I referenced David Brin’s book The Transparent Society earlier, and finally published a link to Bruce Schneier’s writing on voting technology last night. They have recently had a back and forth on some very interesting topics.
In The Transparent Society, Brin observes that the powers of state and corporate surveillance are growing exponentially, and that citizens should be able to have similar levels of scrutiny into the practices of governments and companies. I don’t do his overall thesis justice, go buy the book to learn more.

Bruce Schneier’s article, The Myth of the Transparent Society (also posted on his blog), points out that mutual transparency fails to protect citizens because of the power imbalance between individuals and institutions. The marginal value of each information transaction benefits the institutions more, because it can be correlated to their already huge information store.

Brin’s response builds on Schneier’s critique in an interesting way.
Bruce Schneier’s recent column on Wired.com pokes a short-sharp critique toward my 1997 book, The Transparent Society, and its argument that freedom is best served when all citizens have enough knowledge to hold each other reciprocally accountable.
Schneier, a noted commentator on internet security, begins by positing, almost as an axiom, that any civilization based upon general, reciprocal openness would be a major departure from our present social contract. Something “different than before.”

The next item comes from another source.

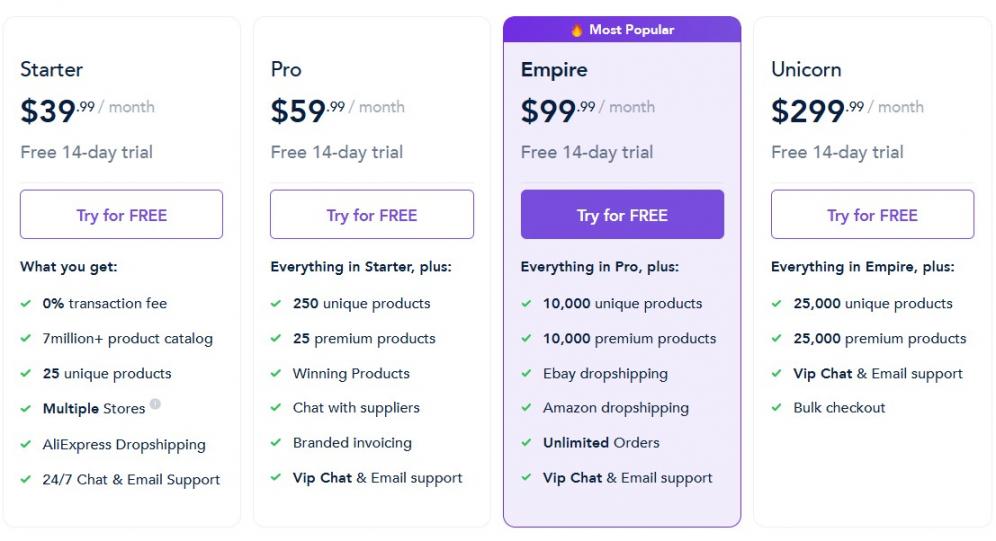Click checkmark beside Winning Products
Image resolution: width=996 pixels, height=541 pixels.
[x=275, y=373]
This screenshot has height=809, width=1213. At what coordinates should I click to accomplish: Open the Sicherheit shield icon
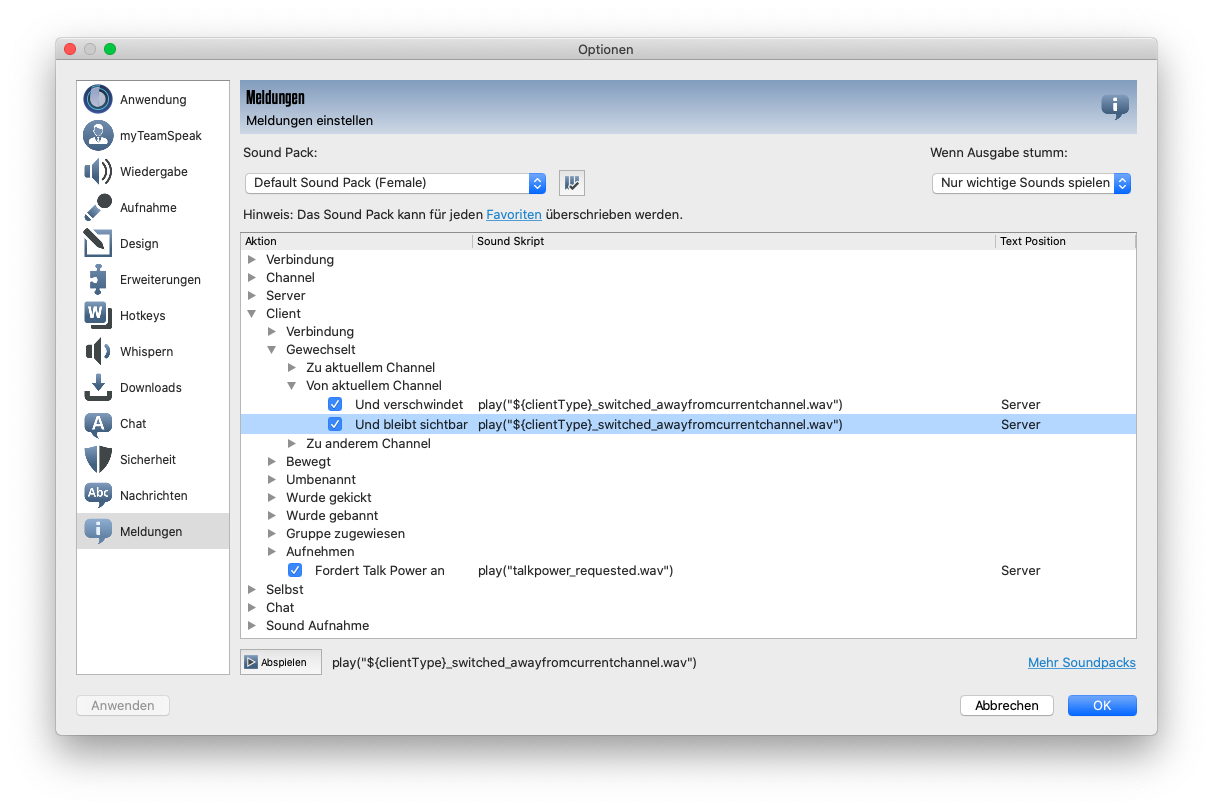pyautogui.click(x=98, y=460)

Alas, that premise is false right out the gate. For we already live in the openness experiment, and have for 200 years. It is called the Enlightenment — with “light” both a core word and a key concept in our turnabout from 4,000 years of feudalism. All of the great enlightenment arenas — markets, science and democracy — flourish in direct proportion to how much their players (consumers, scientists and voters) know, in order to make good decisions. To whatever extent these arenas get clogged by secrecy, they fail.
An interesting back and forth. I still need to find the time to blog more about transparency with relation to voting machines and voting administration.